### Required work
Beneath this task are the entries; from the line with "The image size is (856, 458)." through the last one, transcribe every line exactly and nothing else, skipping pictures.

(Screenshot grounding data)
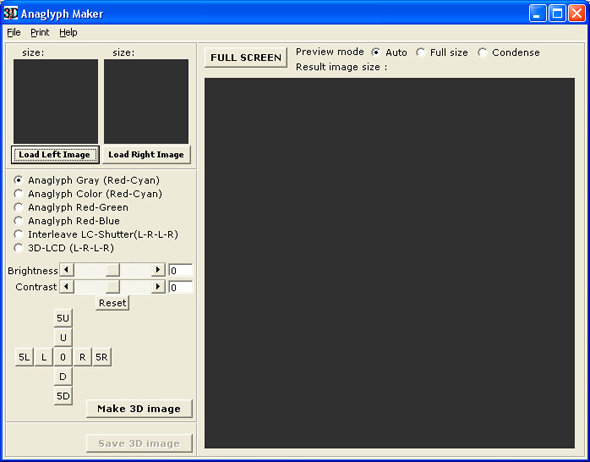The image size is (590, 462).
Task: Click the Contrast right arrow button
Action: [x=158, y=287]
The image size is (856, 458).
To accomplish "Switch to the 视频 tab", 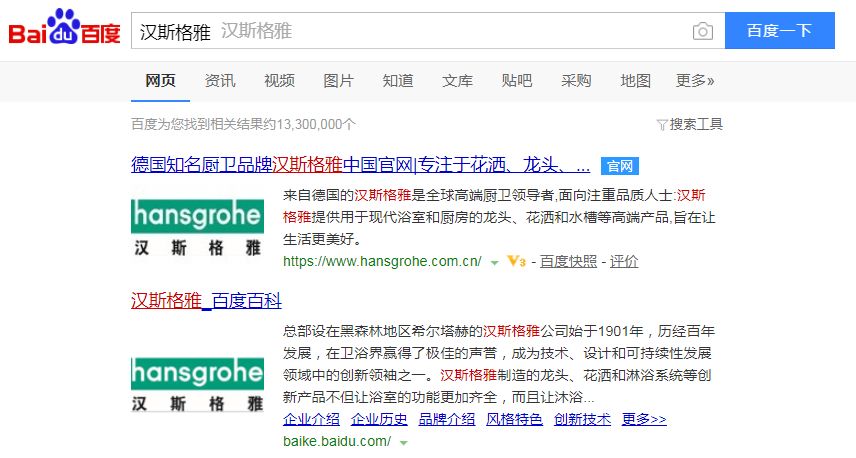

### Exercise output
The image size is (856, 458).
To accomplish "Switch to the 视频 tab", 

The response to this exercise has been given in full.